Ask HN: I use emacs and my left hand hurts. Any tips? - chrismealy

All that C-x C-s etc is wearing out my left pinky and left hand generally. I've remapped a lot of functions, I try to use the right side control key, and I generally try not to use two keys with the same hand whenever I can. But I'm not perfect.<p>I can't be the only person with this problem. I bet somebody's figured this out already. (And if "use vi" is the answer I'd consider it.) Thanks.
======
amoore
I'm a heavy emacs user and occasionally get hand pains for a few days or
weeks.

As everyone else will suggest, swap your caps-lock and control keys.

I also found it useful to have a single key on my keyboard that does M-x. You
might already have one by default. It might look like a wavy window flag, or a
cloverleaf, or a menu, or something weird.

As you have said, start to learn to use more of the special keys on the right
side of the keyboard. Don't forget shift. You shouldn't be using the left
shift for capital letters whose keys are on the left side of the keyboard.

You might find it useful to put your mouse on the other side of your keyboard
and use it with the other hand a few days a week. It sort of trains your hands
to do things differently.

You might find it useful to try a different keyboard. I've found a Microsoft
Natural keyboard to be great. Your employer will spring for this if you
mention that your hand hurts.

Adjust your chair height, display location, desk height, and the way you sit.
Yeah, this actually affects the way you use your hands.

Don't forget to take breaks. Go get some tea or something every once in a
while. I think jwz wrote a thing that periodically makes emacs force him to do
that when his hands started hurting.

Don't be afraid to go see a doctor.

Good luck!

------
mipnix
I am new to programming and emacs was the first editor I was introduced to, so
it naturally became my favorite.

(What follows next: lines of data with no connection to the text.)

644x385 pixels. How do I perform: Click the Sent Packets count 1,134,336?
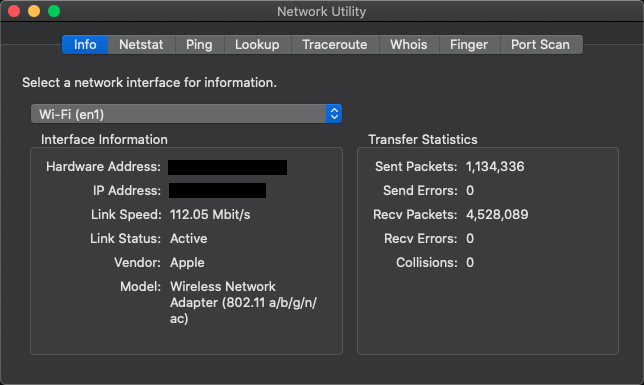pos(495,166)
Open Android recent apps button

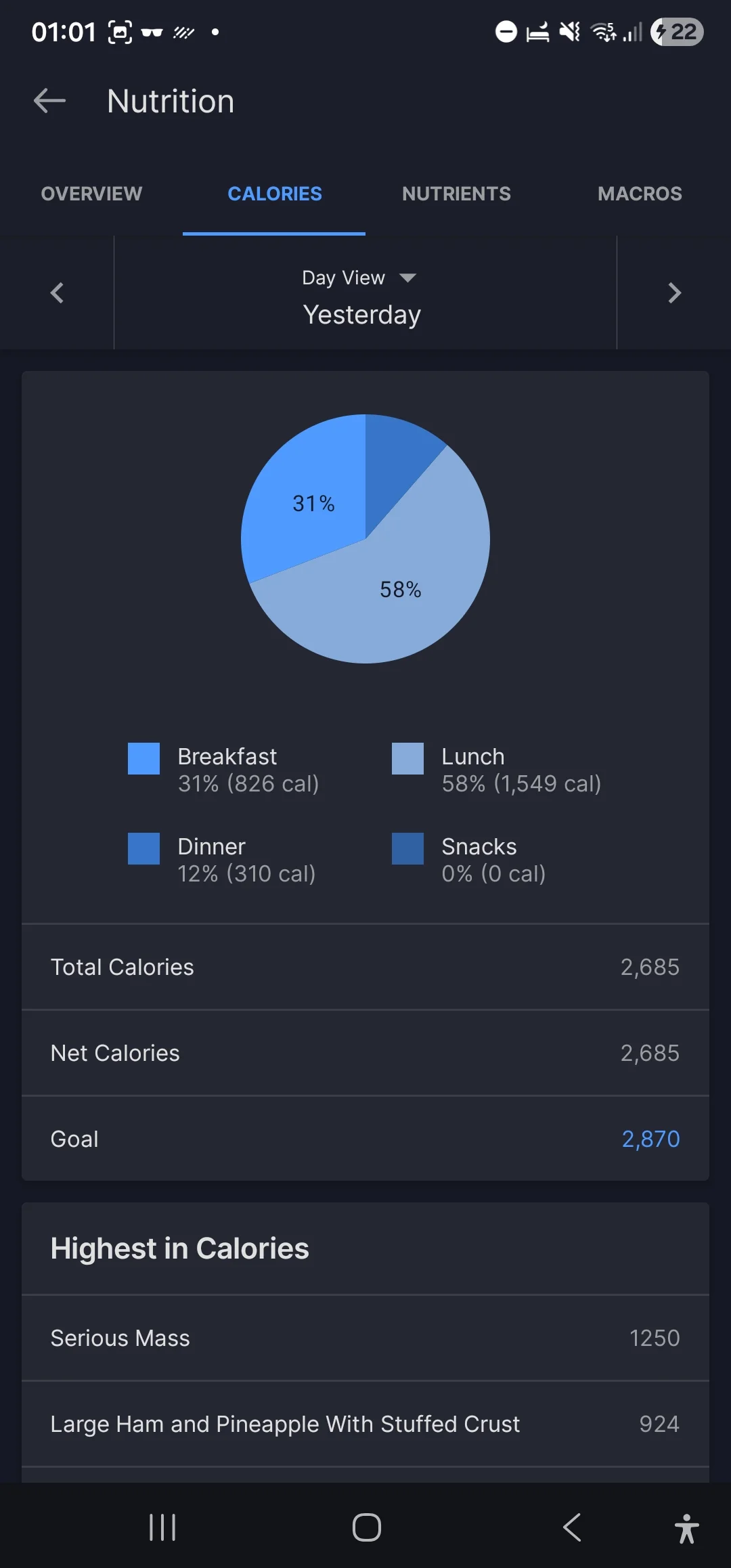point(162,1527)
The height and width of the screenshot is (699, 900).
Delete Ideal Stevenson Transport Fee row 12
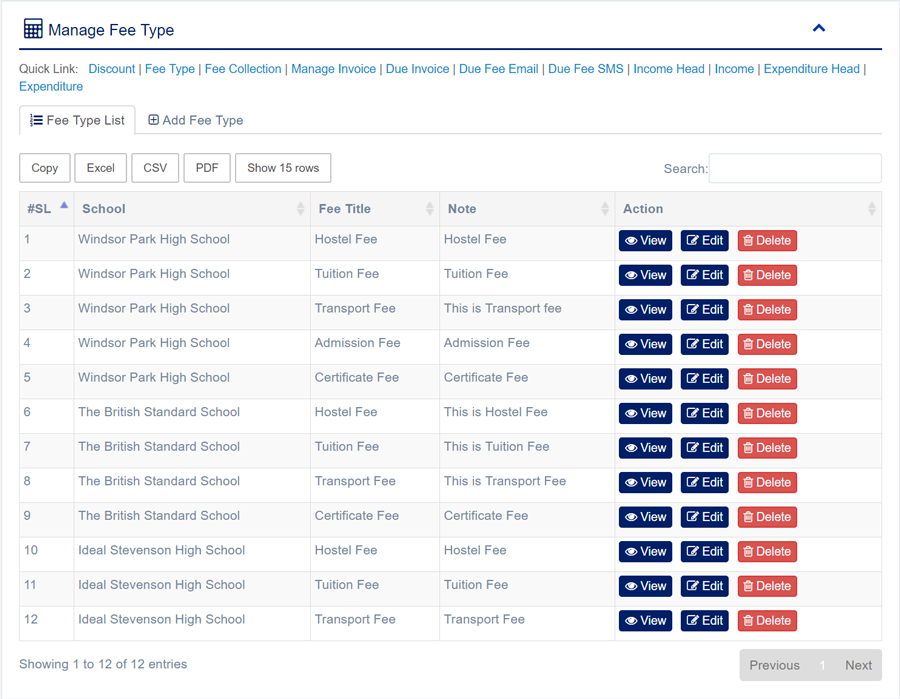point(767,621)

I switched to and am starting to learn Linux
and in the class we use vim.

I don't type well so I don't have the proper form that might lead to the
discomfort you mention but I am starting to appreciate the intuitive
functionality of vim. Like I wrote, I am new to all of this so I don't have
any priors or strong feelings about either editor. I find people espouse the
virtues of the editor they were introduced to.

If you like emacs and it works for you, all the advice written here is helpful
but from what I read, vi avoids all the crazy multi-key typing and really
might be, ultimately, the best solution.

Then again, I don't know much.

EDIT:I forgot to mention, I learned Google uses the vi commands to navigate
gmail and more webapps are incorporating that functionality, so it might be
something to consider.

------
rgarcia
Map caps lock to ctrl. I did this about 2 years ago and I've never turned
back.

------
mechanical_fish
I use a Kinesis Advantage keyboard. You can freely remap the keys at the
hardware level. You also get to put control and meta under your thumbs, and
you get mirrored versions of these keys under each thumb. I find it a lot less
painful.

There is a learning curve, though, and your coworkers will occasionally try to
use your computer and get horrified.

Note also that all the other postural changes that you can try might wind up
being as important. Get a keyboard support that can be adjusted to arbitrary
heights. Get a decent chair.

------
onan_barbarian
Change hands after 50 (uses of the control key, that is).